Testo della pagina:
^^^^

È stato poi chiesto a questa Autorità di valutare se il regime attualmente vigente di denuncia nominativa obbligatoria dei casi di AIDS conclamato sia compatibile con la normativa in materia di protezione dei dati personali. Tuttavia, poiché quest'ultima, come si è detto, non ha abrogato la normativa speciale in materia di AIDS, la questione non appare rilevante in ragione delle particolari garanzie già previste dal nostro ordinamento per le informazioni relative all'AIDS.

L'AIDS è stata infatti inserita nell'elenco delle malattie infettive e diffusive soggette a notifica obbligatoria con il decreto ministeriale 28 novembre 1986, il quale rinvia ad una apposita circolare per la disciplina delle modalità di esecuzione della denuncia stessa.

Sulla base delle indicazioni contenute nella circolare 29 aprile 1994, n. 9 - che ha in parte modificato quanto previsto nella precedente circolare n. 5 del 13 febbraio 1987 - il medico che identifica un caso di AIDS è tenuto a compilare l'apposita scheda di notifica che reca il nome e il cognome del paziente diagnosticato. Tale scheda viene quindi trasmessa al Centro operativo AIDS e all'assessorato alla sanità della regione in cui il caso è stato diagnosticato, nella espressa garanzia che "le informazioni contenute nella scheda hanno carattere confidenziale e saranno utilizzate ai soli fini di sorveglianza epidemiologica".

La stessa legge 5 giugno 1990, n. 135, pur prevedendo che "la rilevazione statistica della infezione da HIV deve essere comunque effettuata con modalità che non consentano l'identificazione della persona", fa espressamente salvo "il vigente sistema di sorveglianza epidemiologica nazionale dei casi di AIDS conclamato e le garanzie ivi previste" (art. 5, comma 2, l. n. 135/1990).

Il particolare regime di tutela previsto dal nostro ordinamento per le informazioni relative all'AIDS e all'infezione HIV si inserisce comunque nel quadro più generale delle garanzie stabilite dalla legge 31 dicembre 1996, n. 675 per il trattamento dei dati idonei a rivelare lo stato di salute (artt. 22, comma 3 e 3bis e 23 l. n. 675/1996) .

A tale riguardo si ricorda che il d. lg. 17 maggio 1999, n. 135 recante disposizioni integrative della legge 31 dicembre 1996, n. 675, sul trattamento dei dati "sensibili" da parte dei soggetti pubblici, prevede che gli organismi sanitari che trattano i dati idonei a rivelare lo stato di salute rispettino i princìpi di correttezza e di pertinenza sanciti dall'art. 9 della legge n. 675 e adottino specifiche cautele a tutela della riservatezza degli interessati.

^^^^

Materiale fornito:
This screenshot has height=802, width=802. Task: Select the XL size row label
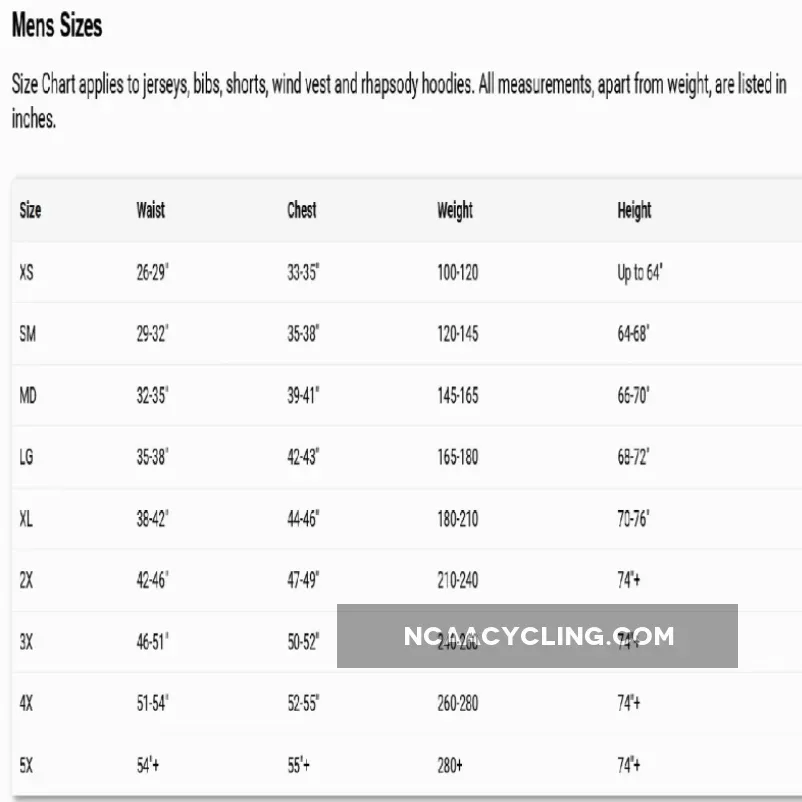coord(27,519)
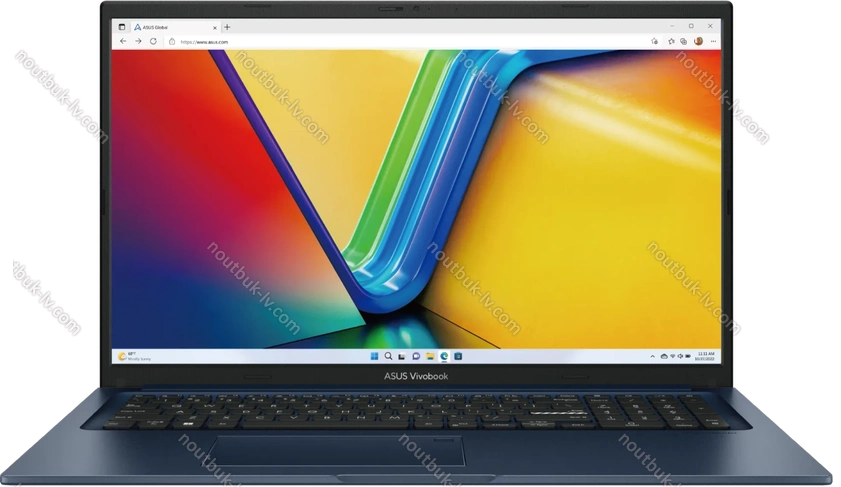Open the Collections icon in Edge toolbar
The image size is (841, 487).
(683, 41)
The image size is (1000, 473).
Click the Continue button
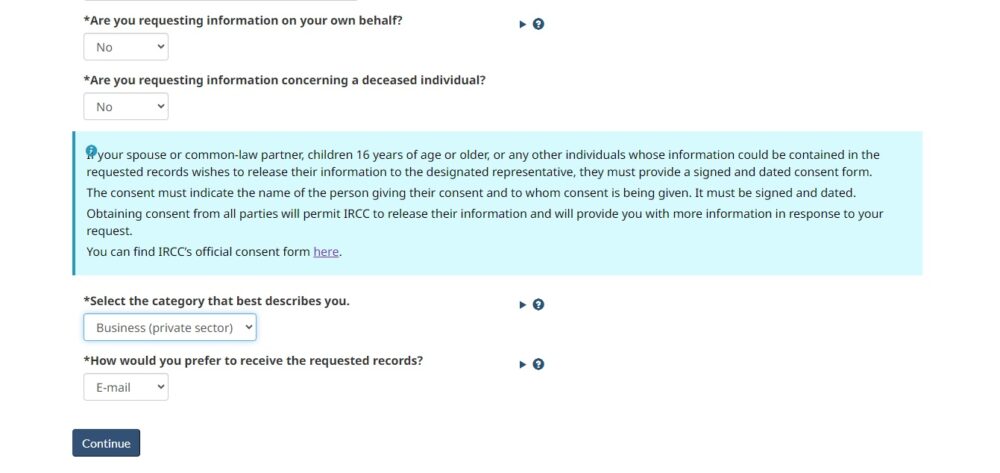tap(106, 443)
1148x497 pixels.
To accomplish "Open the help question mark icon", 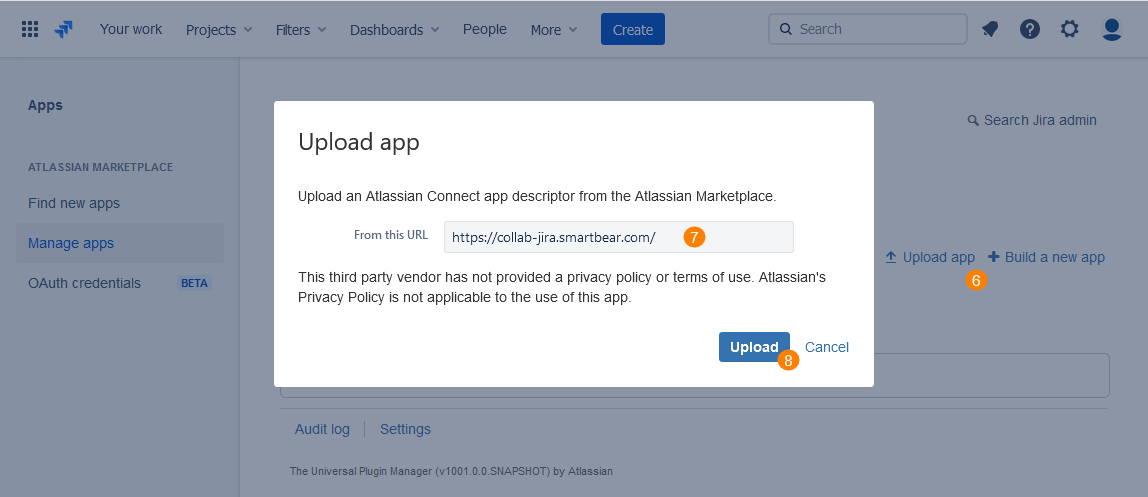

^^^^

Compiti:
1. Rispondi in base al testo sulla notifica dei casi di AIDS:
(a) Con quale decreto l'AIDS è stata inserita nell'elenco delle malattie infettive e diffusive soggette a notifica obbligatoria?
(b) A chi viene trasmessa la scheda di notifica compilata dal medico?
(c) Quali princìpi devono rispettare gli organismi sanitari che trattano i dati idonei a rivelare lo stato di salute?
2. Riprendi il testo sulla notifica dei casi di AIDS e proseguilo dopo la sua ultima frase.
Le righe sono materiale a sé, distinto dal testo sulla notifica dei casi di AIDS.

Risposte:
1.
(a) Con il decreto ministeriale 28 novembre 1986.
(b) Al Centro operativo AIDS e all'assessorato alla sanità della regione in cui il caso è stato diagnosticato.
(c) I princìpi di correttezza e di pertinenza sanciti dall'art. 9 della legge n. 675.

2.
Tra queste assume un particolare rilievo la disposizione secondo cui i dati anagrafici devono essere conservati separatamente da quelli sanitari, i quali, se contenuti in elenchi, registri o banche dati devono essere trattati con "tecniche di cifratura o mediante l'utilizzazione di codici identificativi o di altri sistemi che permettono di identificare gli interessati solo in caso di necessità" (art. 3, commi 4 e 5, d.lg. n. 135/1999).

Inoltre, anche sotto il profilo della sicurezza dei dati, la recente pubblicazione in Gazzetta Ufficiale (G.U. n. 216 del 14 settembre 1999) del d.P.R. 28 luglio 1999 n. 318, recante norme per l'individuazione delle misure minime di sicurezza per il trattamento dei dati personali, prevede l'adozione delle misure di cui all' art. 15, comma 2, della legge 31 dicembre 1996, n. 675 entro il termine di sei mesi dall'entrata in vigore del regolamento stesso (art. 41, comma 3, l. n. 675/1996). In particolare, l' art. 5 di tale regolamento relativo all' "accesso ai dati particolari" prevede che siano rilasciate da parte del titolare o, se designato, del responsabile, specifiche autorizzazioni agli incaricati del trattamento o della manutenzione per l'accesso alle operazioni di trattamento dei dati "sensibili" o di carattere giudiziario.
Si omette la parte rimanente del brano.